MATERIALS AND METHODS
General Approach.
To develop models that make stream-specific predictions across the contiguous United States, we used the newly developed StreamCat data set32 and process (https://github.com/USEPA/StreamCat). The StreamCat data set is based on a network of stream segments from NHD+.31 These stream segments drain an average area of 3.1 km2 and thus define our spatial grain size. These small drainages are an appropriate scale for modeling because SC varies little at finer spatial scales.
The empirical background conductivity model was developed in several steps.
Create training and validation data sets of SC observations from minimally altered stream segments.
Characterize temporally and spatially specific watershed environments for each observation, including antecedent conditions.

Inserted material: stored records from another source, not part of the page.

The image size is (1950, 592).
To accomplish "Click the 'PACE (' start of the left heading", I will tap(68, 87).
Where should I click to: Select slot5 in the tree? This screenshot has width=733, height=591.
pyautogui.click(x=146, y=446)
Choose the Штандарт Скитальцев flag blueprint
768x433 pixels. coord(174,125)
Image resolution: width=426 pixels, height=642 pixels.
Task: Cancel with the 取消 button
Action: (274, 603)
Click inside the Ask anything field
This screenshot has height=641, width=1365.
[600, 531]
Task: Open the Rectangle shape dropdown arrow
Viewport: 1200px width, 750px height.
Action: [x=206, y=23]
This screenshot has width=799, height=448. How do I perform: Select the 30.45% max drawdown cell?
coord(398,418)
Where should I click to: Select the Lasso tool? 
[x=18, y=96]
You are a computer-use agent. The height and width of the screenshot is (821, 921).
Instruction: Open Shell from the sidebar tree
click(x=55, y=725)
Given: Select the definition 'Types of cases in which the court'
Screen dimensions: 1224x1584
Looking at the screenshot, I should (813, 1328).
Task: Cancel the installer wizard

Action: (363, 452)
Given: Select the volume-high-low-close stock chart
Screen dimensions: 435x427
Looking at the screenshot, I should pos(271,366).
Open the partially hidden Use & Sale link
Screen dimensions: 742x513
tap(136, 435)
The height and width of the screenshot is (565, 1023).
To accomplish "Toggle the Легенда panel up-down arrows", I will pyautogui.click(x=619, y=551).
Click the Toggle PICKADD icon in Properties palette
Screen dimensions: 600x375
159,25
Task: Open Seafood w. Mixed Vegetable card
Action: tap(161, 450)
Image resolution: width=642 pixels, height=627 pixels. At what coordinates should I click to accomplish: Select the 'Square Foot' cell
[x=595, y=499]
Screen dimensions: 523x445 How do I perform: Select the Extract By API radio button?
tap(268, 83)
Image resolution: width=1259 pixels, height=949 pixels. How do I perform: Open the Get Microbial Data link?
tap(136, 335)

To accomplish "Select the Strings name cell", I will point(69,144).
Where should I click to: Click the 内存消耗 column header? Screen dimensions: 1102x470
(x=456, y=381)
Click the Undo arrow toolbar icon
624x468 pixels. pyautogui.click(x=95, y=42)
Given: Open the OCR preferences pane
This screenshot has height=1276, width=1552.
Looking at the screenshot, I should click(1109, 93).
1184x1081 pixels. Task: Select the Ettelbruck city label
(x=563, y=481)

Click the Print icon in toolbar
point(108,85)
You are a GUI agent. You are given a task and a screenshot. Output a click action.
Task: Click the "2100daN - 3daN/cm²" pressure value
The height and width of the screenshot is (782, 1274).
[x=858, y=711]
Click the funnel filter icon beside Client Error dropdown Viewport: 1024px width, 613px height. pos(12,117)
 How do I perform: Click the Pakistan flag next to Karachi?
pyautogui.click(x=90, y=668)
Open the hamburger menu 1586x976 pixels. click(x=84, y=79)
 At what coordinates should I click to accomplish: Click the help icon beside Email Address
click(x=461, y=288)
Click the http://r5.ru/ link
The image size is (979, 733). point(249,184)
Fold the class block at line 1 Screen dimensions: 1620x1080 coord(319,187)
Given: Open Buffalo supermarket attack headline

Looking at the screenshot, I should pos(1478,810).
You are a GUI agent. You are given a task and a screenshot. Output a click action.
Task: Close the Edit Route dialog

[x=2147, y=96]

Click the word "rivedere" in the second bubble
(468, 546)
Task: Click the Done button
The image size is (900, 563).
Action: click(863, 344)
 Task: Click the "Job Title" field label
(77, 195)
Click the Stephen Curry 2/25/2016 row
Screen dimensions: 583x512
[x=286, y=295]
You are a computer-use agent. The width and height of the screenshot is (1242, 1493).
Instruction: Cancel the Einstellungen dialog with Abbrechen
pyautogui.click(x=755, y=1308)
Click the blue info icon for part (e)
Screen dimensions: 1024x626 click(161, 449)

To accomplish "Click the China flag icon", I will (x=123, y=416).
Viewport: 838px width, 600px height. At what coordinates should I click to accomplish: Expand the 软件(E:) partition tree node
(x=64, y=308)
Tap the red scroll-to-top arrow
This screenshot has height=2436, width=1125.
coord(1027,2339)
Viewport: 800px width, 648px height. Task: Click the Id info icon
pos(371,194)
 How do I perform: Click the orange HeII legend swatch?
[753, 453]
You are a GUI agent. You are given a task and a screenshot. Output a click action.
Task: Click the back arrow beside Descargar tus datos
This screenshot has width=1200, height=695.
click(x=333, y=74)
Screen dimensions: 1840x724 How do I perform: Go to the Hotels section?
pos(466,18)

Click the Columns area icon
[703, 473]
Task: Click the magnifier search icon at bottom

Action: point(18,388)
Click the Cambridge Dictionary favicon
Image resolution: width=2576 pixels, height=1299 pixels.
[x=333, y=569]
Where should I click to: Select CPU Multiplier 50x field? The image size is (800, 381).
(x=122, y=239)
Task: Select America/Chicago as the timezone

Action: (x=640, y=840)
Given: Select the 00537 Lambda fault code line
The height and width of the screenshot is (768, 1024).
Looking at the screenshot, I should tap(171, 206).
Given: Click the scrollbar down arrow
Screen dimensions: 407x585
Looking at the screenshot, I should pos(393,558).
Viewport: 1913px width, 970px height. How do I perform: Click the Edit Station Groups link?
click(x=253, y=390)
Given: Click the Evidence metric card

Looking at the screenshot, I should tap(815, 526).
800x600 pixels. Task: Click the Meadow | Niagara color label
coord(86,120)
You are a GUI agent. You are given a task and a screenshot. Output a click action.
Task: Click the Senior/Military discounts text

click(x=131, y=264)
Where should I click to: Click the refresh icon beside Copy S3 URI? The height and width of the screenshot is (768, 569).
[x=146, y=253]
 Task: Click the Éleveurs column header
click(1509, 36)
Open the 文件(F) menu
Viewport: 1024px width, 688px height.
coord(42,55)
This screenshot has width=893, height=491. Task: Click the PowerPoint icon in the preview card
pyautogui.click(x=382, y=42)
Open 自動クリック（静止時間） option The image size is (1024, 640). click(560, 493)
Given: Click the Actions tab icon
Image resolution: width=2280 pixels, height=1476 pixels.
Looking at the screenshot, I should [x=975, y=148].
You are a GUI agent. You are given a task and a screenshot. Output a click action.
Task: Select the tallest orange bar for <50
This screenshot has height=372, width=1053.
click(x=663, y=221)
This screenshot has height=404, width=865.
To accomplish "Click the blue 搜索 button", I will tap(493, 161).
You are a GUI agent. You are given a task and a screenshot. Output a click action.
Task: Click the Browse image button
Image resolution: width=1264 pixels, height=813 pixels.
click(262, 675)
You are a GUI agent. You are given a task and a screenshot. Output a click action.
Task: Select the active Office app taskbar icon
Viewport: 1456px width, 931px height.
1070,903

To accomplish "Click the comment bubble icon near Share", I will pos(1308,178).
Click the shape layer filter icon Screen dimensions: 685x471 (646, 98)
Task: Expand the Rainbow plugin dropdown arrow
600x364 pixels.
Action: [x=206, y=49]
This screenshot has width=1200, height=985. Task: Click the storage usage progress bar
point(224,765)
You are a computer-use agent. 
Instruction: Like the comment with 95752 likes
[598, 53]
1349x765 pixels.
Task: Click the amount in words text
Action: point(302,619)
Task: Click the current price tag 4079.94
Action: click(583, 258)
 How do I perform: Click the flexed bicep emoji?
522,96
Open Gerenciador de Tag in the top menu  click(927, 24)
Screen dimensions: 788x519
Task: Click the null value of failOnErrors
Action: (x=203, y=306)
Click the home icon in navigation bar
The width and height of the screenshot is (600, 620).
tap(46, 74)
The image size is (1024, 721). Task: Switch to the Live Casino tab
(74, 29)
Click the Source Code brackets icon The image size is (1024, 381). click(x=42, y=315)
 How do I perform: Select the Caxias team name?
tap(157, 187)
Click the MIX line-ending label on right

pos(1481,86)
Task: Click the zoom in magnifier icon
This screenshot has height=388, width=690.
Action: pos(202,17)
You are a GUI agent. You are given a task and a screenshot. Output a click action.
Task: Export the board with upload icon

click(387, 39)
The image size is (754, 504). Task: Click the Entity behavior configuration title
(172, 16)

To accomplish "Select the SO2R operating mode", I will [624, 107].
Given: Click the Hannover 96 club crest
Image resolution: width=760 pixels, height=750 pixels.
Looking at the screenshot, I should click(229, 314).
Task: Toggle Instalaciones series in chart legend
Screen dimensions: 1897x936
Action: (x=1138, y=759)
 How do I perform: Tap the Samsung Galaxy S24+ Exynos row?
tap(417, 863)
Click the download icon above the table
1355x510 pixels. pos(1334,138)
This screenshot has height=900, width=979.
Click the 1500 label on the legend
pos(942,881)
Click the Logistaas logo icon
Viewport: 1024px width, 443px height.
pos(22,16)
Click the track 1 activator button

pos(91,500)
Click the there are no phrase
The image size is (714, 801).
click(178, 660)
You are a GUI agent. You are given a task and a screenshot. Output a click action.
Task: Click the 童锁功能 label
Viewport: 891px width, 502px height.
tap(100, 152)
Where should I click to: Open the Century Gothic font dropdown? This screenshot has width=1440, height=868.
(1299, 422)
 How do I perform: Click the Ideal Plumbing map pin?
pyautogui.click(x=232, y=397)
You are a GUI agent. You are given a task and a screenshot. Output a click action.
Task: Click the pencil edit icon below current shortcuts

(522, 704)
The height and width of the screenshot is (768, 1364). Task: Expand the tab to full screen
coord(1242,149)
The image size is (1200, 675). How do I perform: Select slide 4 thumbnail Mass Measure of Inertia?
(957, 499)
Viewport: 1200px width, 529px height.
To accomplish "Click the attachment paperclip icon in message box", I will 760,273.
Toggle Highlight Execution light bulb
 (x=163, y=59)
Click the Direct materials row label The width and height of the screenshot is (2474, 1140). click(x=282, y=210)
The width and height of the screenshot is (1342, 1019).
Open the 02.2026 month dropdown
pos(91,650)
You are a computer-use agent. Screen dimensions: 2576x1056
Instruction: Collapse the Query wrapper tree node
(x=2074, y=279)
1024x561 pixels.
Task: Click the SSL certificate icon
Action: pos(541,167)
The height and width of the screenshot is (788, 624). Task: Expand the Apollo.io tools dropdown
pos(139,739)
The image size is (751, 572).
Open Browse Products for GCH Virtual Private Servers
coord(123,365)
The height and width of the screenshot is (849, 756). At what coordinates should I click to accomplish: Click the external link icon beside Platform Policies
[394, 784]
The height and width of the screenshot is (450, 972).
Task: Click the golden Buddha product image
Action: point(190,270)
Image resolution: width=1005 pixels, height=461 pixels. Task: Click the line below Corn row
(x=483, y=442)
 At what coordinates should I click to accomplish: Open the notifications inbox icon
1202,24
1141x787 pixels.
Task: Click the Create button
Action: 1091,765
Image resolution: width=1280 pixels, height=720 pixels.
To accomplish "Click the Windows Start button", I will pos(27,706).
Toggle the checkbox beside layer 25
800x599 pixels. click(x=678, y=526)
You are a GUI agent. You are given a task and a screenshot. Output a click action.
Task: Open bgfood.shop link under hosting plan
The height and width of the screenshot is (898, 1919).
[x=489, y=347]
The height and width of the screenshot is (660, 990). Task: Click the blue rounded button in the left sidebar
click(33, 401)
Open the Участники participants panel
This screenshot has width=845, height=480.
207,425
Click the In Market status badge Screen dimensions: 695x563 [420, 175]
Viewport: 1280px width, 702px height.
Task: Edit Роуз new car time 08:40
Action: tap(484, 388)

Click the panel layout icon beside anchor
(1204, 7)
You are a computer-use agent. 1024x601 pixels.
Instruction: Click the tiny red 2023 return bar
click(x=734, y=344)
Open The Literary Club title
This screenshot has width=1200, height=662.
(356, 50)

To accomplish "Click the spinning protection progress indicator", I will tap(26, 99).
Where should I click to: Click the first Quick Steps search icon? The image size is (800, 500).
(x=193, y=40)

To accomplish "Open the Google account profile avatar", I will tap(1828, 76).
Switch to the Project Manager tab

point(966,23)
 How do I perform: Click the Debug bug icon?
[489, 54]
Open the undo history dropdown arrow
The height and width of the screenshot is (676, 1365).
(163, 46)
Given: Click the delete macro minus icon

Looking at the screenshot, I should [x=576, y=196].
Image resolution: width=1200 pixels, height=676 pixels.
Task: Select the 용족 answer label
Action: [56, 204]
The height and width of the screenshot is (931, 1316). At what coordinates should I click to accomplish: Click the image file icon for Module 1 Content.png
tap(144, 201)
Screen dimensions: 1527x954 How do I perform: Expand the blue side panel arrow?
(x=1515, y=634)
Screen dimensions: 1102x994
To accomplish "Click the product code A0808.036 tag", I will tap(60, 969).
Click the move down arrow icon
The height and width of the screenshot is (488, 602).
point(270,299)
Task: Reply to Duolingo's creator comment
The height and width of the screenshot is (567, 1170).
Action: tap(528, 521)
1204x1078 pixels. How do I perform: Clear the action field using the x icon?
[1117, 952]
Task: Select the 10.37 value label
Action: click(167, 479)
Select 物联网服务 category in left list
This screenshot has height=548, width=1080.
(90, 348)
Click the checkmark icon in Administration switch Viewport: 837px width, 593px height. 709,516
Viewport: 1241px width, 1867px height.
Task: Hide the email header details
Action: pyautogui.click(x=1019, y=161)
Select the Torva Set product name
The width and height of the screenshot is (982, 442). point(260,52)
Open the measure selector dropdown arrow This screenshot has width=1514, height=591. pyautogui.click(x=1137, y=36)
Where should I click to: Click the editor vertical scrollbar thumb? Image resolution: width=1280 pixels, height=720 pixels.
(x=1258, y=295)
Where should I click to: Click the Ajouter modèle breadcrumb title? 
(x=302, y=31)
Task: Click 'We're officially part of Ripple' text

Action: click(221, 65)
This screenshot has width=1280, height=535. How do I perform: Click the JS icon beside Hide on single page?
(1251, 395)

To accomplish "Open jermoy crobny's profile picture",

Relate observed SC to environmental predictors using a machine learning technique (random forests [RF]).
Assess model performance and validate using multiple observations made at randomly chosen stream segments.
Create training and validation data sets of SC observations from minimally altered stream segments.
Developing an empirical model of natural background SC required SC observations from minimally disturbed sites representing the breadth of variation in environmental conditions that occur in an area of interest (see supplemental materials for details of how these data sets were developed). We first obtained over 2.4 million SC observations from across the continental United States from STORET33, state natural resource agencies, the U.S. Geological Survey (USGS) National Water Information System34, and data used in Olson and Hawkins18 (Table S1). Although not an exhaustive collection of SC observation data, these data represent a substantial proportion of what is publicly available. We limited data to observations made between 1 January 2001 and 31 December 2015 so that MODIS satellite data (https://modis.gsfc.nasa.gov/data/) could be used as predictors in our models. Each observation was related to the nearest stream segment in the NHD+. Because our dynamic predictors used a monthly time step, we limited the data to one observation per stream segment per month. SC observations with ambiguous locations and repeat measurements along a stream segment in the same month were discarded. Using estimates of anthropogenic stress derived from the StreamCat database32, we selected segments with minimal amounts of human activity35 as training data for our models. Segments with minimal human activity were selected using criteria developed for each Level II Ecoregion36, but in all cases, segments deemed minimally stressed had watersheds with 0–0.5% impervious surface, 0–5% urban, 0–10% agriculture, and population densities from 0.8–30 people/km2 (Table S3). We also identified observations with large residuals in initial models and inspected these watersheds for evidence of other human activities not represented in StreamCat (e.g., mining, logging, grazing, or oil/gas extraction). Observations from disturbed watersheds were removed, as were observations that were tidally influenced or due to unusual geologic conditions like hot springs, which cause naturally high SC conditions. About 5% of SC observations in each National Rivers and Stream Assessment (NRSA) region were then randomly selected as independent validation data. The remaining observations became the large training data set for model calibration.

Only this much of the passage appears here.